**Problem**
A faithful copy of the whole listing is required, with nothing left out.

**Dataset**
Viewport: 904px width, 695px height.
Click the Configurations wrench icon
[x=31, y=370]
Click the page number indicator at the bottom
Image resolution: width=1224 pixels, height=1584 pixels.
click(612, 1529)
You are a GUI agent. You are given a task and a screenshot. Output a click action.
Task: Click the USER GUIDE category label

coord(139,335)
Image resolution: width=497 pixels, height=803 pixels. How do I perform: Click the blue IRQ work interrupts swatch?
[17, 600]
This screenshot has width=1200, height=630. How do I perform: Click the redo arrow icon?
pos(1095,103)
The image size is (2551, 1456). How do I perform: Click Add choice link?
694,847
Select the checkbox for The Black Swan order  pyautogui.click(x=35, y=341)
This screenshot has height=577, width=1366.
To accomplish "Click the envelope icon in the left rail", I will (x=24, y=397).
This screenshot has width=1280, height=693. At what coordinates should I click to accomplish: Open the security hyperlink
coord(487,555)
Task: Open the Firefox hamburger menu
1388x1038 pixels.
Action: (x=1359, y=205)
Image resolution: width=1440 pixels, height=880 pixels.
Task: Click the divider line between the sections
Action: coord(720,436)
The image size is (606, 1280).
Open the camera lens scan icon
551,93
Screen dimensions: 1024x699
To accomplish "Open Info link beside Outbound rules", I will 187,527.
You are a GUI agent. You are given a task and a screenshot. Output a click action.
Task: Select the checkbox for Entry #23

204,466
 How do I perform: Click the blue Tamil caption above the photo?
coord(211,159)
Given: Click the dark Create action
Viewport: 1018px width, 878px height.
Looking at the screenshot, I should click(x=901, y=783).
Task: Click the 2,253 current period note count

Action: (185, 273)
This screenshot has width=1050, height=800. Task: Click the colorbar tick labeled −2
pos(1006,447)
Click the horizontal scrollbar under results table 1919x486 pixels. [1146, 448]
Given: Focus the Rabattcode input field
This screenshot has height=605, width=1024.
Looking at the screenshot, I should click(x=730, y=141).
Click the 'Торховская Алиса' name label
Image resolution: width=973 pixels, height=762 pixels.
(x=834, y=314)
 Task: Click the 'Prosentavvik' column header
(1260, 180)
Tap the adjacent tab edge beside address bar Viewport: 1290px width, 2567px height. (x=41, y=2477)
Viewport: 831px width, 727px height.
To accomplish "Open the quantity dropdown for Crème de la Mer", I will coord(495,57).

**Answer below**
Viewport: 904px width, 695px height.
Click the Configurations wrench icon
[x=31, y=370]
Click the page number indicator at the bottom
Image resolution: width=1224 pixels, height=1584 pixels.
click(612, 1529)
You are a GUI agent. You are given a task and a screenshot. Output a click action.
Task: Click the USER GUIDE category label

coord(139,335)
Image resolution: width=497 pixels, height=803 pixels. How do I perform: Click the blue IRQ work interrupts swatch?
[17, 600]
This screenshot has width=1200, height=630. How do I perform: Click the redo arrow icon?
pos(1095,103)
The image size is (2551, 1456). How do I perform: Click Add choice link?
694,847
Select the checkbox for The Black Swan order  pyautogui.click(x=35, y=341)
This screenshot has height=577, width=1366.
To accomplish "Click the envelope icon in the left rail", I will (x=24, y=397).
This screenshot has width=1280, height=693. At what coordinates should I click to accomplish: Open the security hyperlink
coord(487,555)
Task: Open the Firefox hamburger menu
1388x1038 pixels.
Action: (x=1359, y=205)
Image resolution: width=1440 pixels, height=880 pixels.
Task: Click the divider line between the sections
Action: coord(720,436)
The image size is (606, 1280).
Open the camera lens scan icon
551,93
Screen dimensions: 1024x699
To accomplish "Open Info link beside Outbound rules", I will 187,527.
You are a GUI agent. You are given a task and a screenshot. Output a click action.
Task: Select the checkbox for Entry #23

204,466
 How do I perform: Click the blue Tamil caption above the photo?
coord(211,159)
Given: Click the dark Create action
Viewport: 1018px width, 878px height.
Looking at the screenshot, I should click(x=901, y=783).
Task: Click the 2,253 current period note count

Action: (185, 273)
This screenshot has width=1050, height=800. Task: Click the colorbar tick labeled −2
pos(1006,447)
Click the horizontal scrollbar under results table 1919x486 pixels. [1146, 448]
Given: Focus the Rabattcode input field
This screenshot has height=605, width=1024.
Looking at the screenshot, I should click(x=730, y=141).
Click the 'Торховская Алиса' name label
Image resolution: width=973 pixels, height=762 pixels.
(x=834, y=314)
 Task: Click the 'Prosentavvik' column header
(1260, 180)
Tap the adjacent tab edge beside address bar Viewport: 1290px width, 2567px height. (x=41, y=2477)
Viewport: 831px width, 727px height.
To accomplish "Open the quantity dropdown for Crème de la Mer", I will coord(495,57).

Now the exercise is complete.